Jayden Allen, BNL’s lone senior, concentrates on setting up a hitter at the net. Allen was honored on Senior Night, but Seymour smashed the Stars in three sets on Tuesday night.

By Justin Sokeland

WBIW.com

BEDFORD – When this season concludes, Jayden Allen will look back with pride and satisfaction. She transferred in as the only senior on the Bedford North Lawrence roster, asking her new teammates to follow her lead in a new direction.

She might edit out the result from her Senior Night, because Seymour taught a master class in communication while blasting to a three-set sweep of the Stars in their home-court finale Tuesday night. Allen’s introduction didn’t take long, and neither did the Seymour steamroll. That softened the celebration, but not the overall impact Allen has made on a program that needed a course change.

BNL (12-10) is one win shy of matching its win total from the three previous years combined. Take a bow, Jayden.

The Owls were too tough, recovering from a rough start to overwhelm BNL 25-21, 25-9, 25-16. Seymour improved to 16-12 overall and wrapped up the Hoosier Hills Conference at 3-3. The Stars will have one more regular-season outing, with a chance to clinch a winning season. After all the struggles the past seven years, that is a remarkable turnaround.

BNL’s Trinidy Bailey and Isabella Root combine to stop a spike at the net.

“It means a lot, seeing the growth from the beginning of the season to where we are now,” Allen said. “It’s an amazing feeling, to know I was part of that and watch the program grow, hopefully start to build a better foundation.

“The other girls around me were there every step of the way.
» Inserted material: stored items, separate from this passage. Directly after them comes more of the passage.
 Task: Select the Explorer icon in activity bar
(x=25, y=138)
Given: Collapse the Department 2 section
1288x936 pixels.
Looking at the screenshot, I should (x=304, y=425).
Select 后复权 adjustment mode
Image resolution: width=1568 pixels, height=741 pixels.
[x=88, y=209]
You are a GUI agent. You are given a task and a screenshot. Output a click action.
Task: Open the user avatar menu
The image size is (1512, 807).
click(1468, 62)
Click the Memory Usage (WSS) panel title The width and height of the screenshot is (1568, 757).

They were ready to take on whatever challenges were ahead of them. They’ve been a great support system through it all.”

This challenge was too great, once the Owls shifted into high gear. BNL battled to a 17-17 deadlock in the first set. From that point, Seymour buried the Stars by a 58-29 count. There will be better nights ahead.

“We started very sluggish,” veteran Seymour coach Angie Lucas said. “Our first contact was very poor, and we’re a much better ball-control team than what we showed in those first 17 points. Once we settled down, we did very well.”

Seymour’s attack was two-pronged with senior outside hitter Greer Henry (18 kills, 13 of 15 at the service line) and junior setter Anna Fish (31 assists, 17 of 18 serves) dictating pace, placement and tempo. But the most impressive thing was Seymour’s constant court chatter. It was nonstop, at times annoying and disconcerting, as much a verbal assault as a physical one.

BNL’s Sammie Gratzer launches a shot over a defender at the net.

“We work really hard on communication during the play, before the play, and after the play,” Lucas said. “One of the things we stress is during the play. That’s a good thing for us.”

When Seymour turned up the volume, the Stars got quiet. The second set was particularly telling. Of BNL’s few points that frame, most were off Seymour errors, not BNL execution.

“It’s all culture and energy,” BNL coach Aaron Wagoner said. “That first set was exciting. That second one was rough, for sure. Sometimes we’re just not ready, sometimes it takes time to build things.”

Sammie Gratzer paced BNL with 6 kills, Jenna Allen had 3 kills and 3 digs, and Lily Scott had 3 kills.

The Stars, who finished 2-4 in the HHC, will visit Loogootee on Thursday.

BNL senior Jayden Allen greets her teammates during the pregame introductions.